## start Provided records
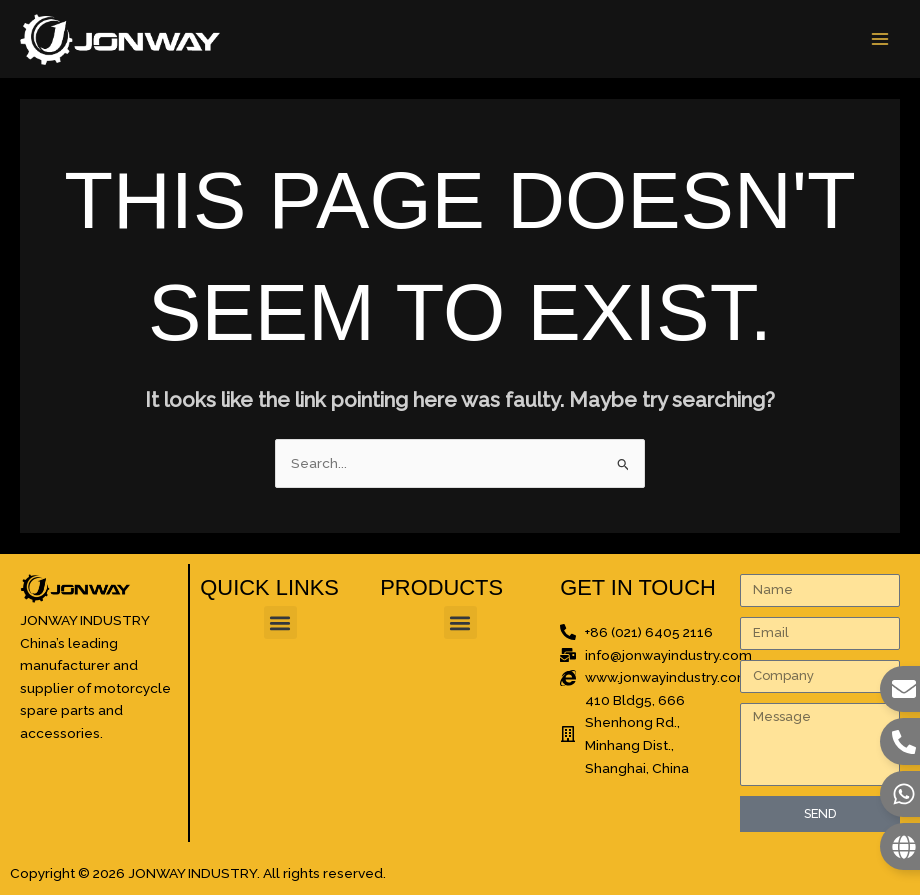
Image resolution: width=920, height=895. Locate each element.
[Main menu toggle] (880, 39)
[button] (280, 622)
## end Provided records
## start Provided records
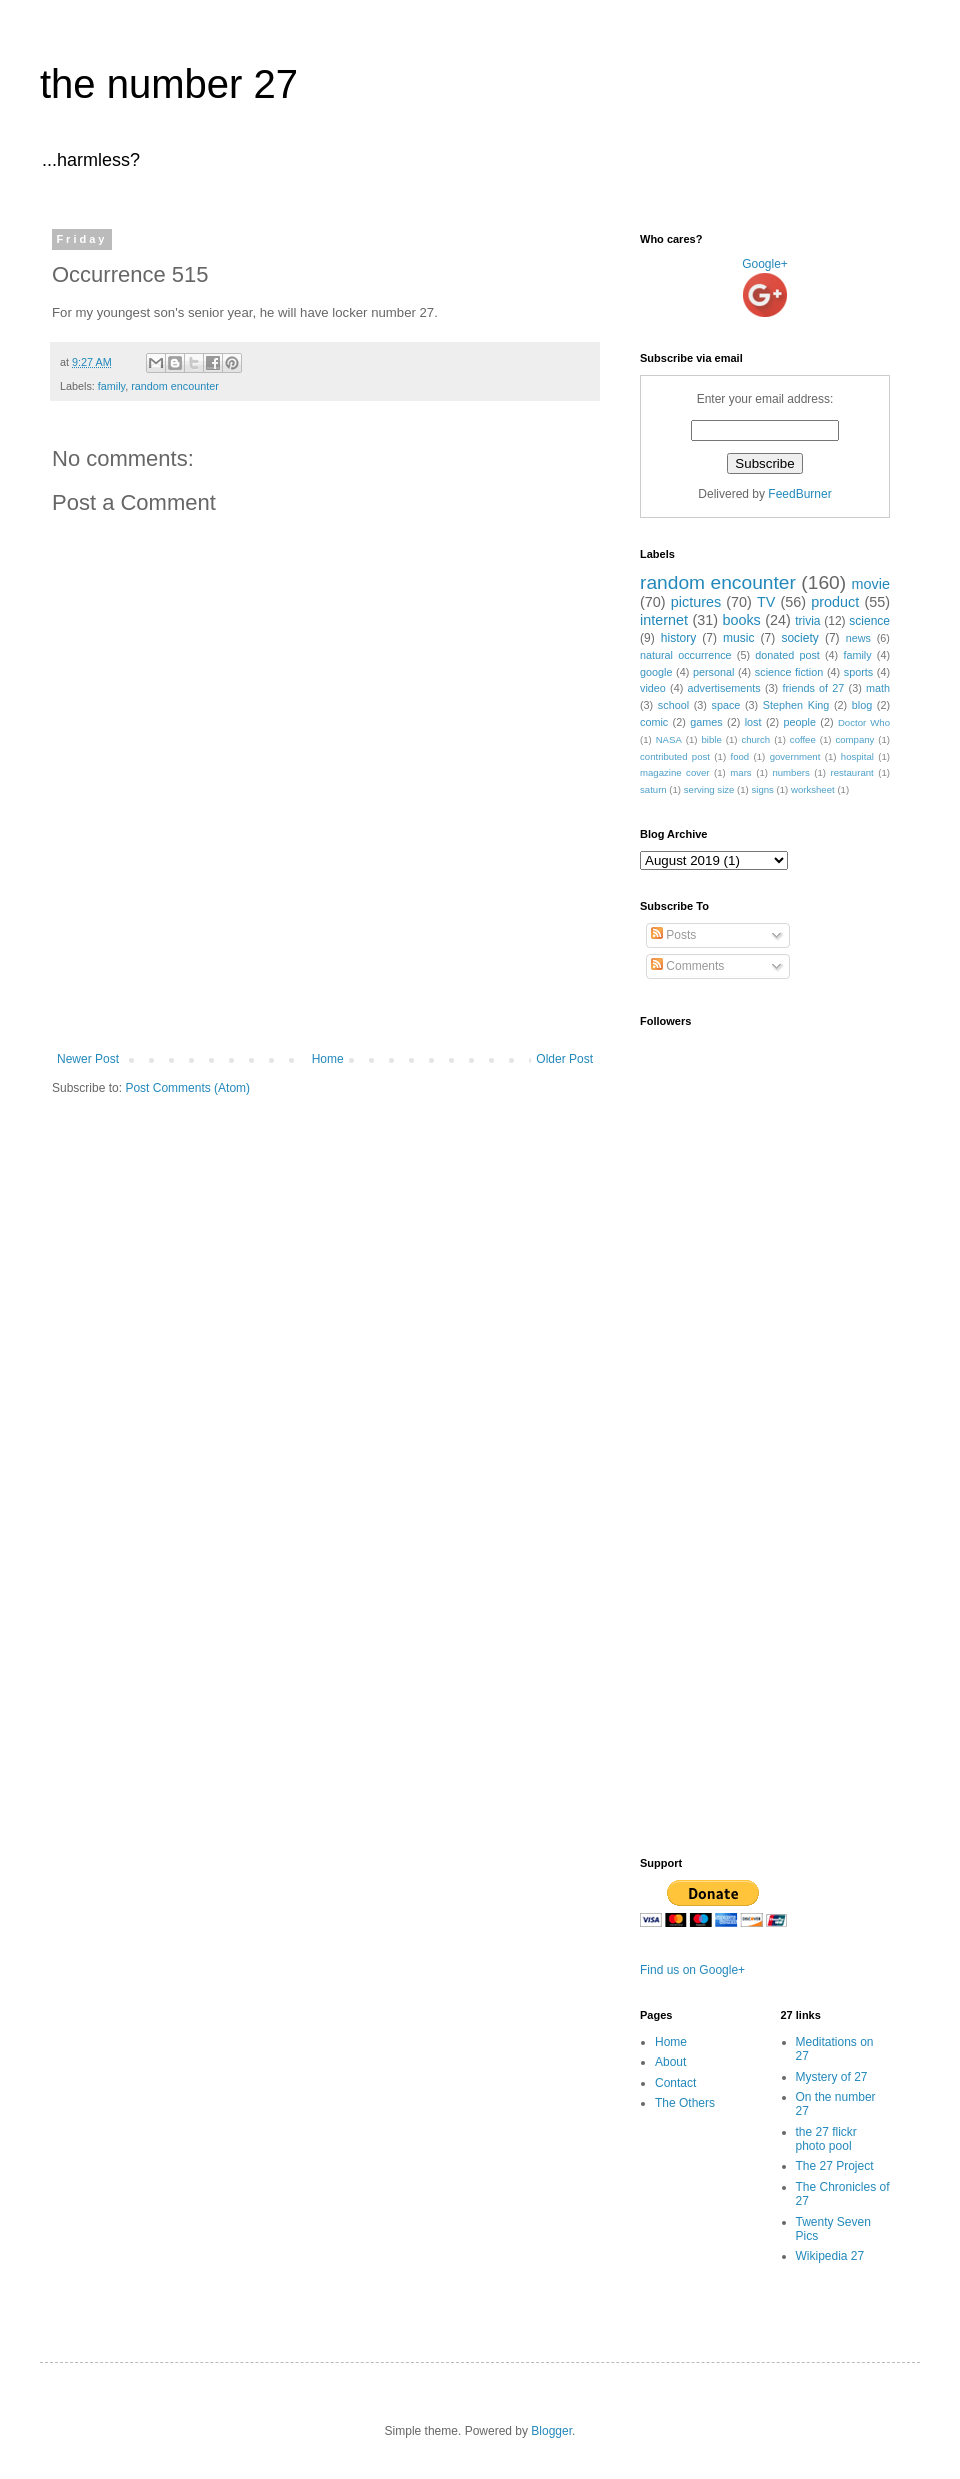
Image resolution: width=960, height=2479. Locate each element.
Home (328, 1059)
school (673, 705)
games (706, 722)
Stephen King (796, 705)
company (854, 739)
## end Provided records
## start Provided records
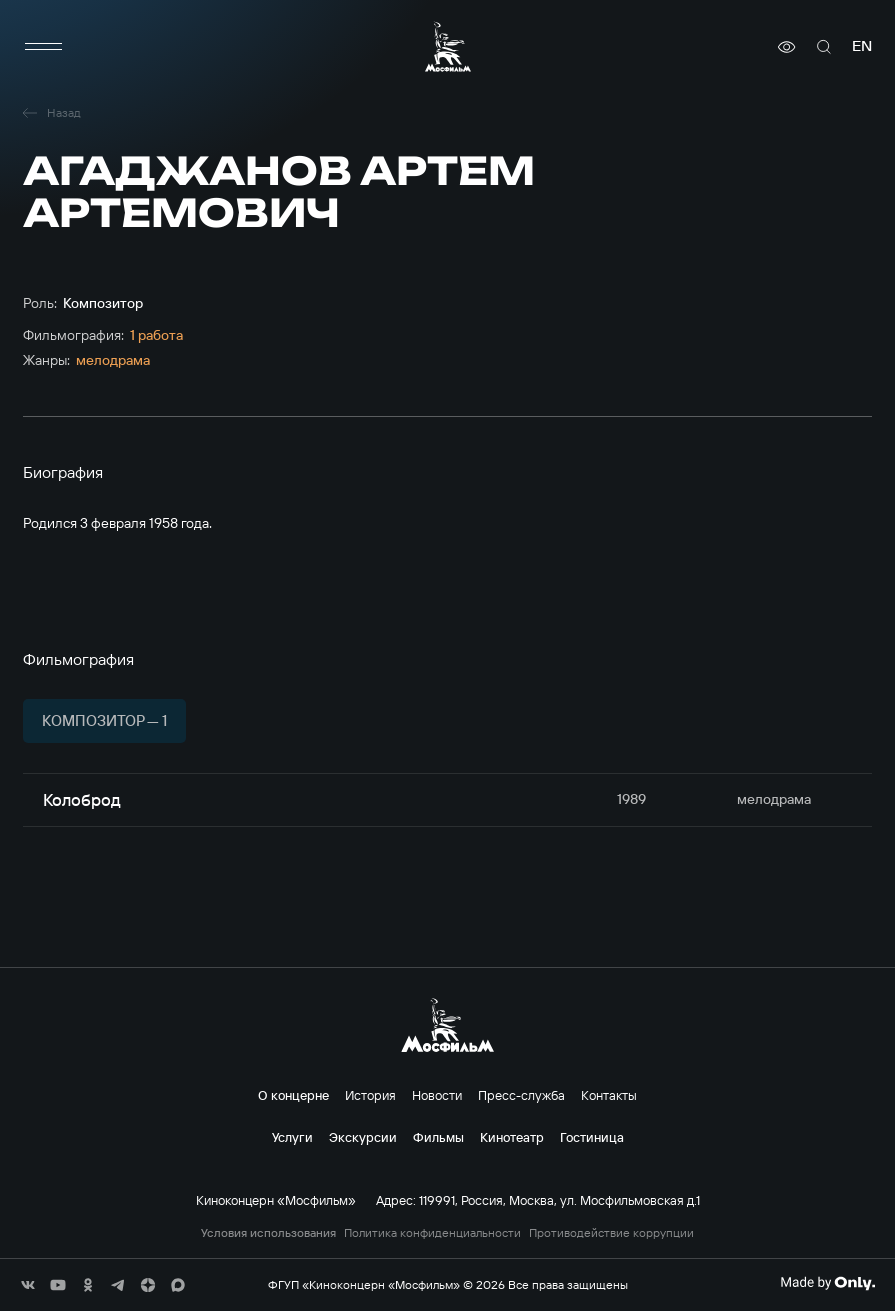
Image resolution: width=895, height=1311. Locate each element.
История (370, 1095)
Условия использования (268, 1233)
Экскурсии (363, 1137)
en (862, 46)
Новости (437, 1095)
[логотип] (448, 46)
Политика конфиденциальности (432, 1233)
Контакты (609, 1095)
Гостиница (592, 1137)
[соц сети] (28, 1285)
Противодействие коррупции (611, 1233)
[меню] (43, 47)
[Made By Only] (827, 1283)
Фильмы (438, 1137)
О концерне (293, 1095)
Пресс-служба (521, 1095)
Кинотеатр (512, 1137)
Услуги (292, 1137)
## end Provided records
## Task description
Retype, character for character, the lines of the records starting at the line that contains "Image resolution: width=920, height=895." and ending at the line that contains "[Main menu toggle] (880, 39)". Give only those lines.

## Full solution
Image resolution: width=920, height=895. Locate each element.
[Main menu toggle] (880, 39)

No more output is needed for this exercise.